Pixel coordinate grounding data
▼▼▼

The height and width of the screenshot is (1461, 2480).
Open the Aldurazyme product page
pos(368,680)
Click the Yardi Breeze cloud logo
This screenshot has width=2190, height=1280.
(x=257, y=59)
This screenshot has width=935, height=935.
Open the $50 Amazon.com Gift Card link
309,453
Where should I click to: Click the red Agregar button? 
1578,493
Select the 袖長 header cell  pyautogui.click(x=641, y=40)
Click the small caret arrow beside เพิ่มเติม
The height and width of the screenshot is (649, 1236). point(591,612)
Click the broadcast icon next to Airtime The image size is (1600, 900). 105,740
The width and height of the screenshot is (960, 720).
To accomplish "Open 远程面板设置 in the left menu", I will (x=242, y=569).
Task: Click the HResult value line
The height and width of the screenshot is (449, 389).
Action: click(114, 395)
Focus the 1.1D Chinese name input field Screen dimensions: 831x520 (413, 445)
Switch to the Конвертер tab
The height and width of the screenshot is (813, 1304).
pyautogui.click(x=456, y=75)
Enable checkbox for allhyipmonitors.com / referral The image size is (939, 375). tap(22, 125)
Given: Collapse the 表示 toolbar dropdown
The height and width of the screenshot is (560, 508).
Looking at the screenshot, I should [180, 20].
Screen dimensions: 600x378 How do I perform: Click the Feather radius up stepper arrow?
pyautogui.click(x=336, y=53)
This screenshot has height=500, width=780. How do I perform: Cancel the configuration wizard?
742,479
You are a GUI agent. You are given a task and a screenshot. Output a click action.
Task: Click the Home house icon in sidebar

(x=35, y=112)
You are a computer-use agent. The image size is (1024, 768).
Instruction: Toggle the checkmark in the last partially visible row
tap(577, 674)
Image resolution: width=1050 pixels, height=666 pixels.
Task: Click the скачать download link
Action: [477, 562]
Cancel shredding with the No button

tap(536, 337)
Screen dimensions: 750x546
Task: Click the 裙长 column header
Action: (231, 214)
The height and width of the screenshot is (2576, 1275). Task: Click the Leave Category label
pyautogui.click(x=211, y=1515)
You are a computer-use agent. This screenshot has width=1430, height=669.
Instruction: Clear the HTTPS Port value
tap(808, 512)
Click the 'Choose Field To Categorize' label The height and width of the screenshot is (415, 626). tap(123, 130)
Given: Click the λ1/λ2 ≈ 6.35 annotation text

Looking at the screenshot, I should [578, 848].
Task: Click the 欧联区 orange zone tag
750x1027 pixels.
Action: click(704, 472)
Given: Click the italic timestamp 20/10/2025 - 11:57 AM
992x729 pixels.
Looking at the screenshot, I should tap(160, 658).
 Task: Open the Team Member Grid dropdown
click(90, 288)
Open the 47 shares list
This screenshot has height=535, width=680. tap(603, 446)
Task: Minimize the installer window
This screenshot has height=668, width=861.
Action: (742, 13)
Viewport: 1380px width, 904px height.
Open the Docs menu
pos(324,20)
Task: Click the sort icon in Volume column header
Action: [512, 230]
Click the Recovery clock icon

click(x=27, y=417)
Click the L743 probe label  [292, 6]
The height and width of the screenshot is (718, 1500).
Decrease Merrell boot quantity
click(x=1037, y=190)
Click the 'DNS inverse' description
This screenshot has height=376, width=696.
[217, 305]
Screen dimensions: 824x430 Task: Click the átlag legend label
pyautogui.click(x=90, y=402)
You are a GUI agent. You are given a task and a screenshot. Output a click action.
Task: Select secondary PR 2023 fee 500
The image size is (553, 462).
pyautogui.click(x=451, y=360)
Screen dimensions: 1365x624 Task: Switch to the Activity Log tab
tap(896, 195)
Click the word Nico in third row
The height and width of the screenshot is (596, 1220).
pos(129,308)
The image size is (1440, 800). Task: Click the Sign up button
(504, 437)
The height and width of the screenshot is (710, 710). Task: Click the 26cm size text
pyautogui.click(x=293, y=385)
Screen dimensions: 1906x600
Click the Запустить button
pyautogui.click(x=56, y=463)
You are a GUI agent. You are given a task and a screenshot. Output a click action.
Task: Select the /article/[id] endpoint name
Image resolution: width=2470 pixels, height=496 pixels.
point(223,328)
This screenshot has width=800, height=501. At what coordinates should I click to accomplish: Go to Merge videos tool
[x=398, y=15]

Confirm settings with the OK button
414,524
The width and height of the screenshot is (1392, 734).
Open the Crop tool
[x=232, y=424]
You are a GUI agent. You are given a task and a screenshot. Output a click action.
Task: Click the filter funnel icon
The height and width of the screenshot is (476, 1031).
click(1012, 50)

▲▲▲

Using the records above, say how many lines contain the string "computer"; offer no other text.

Response
2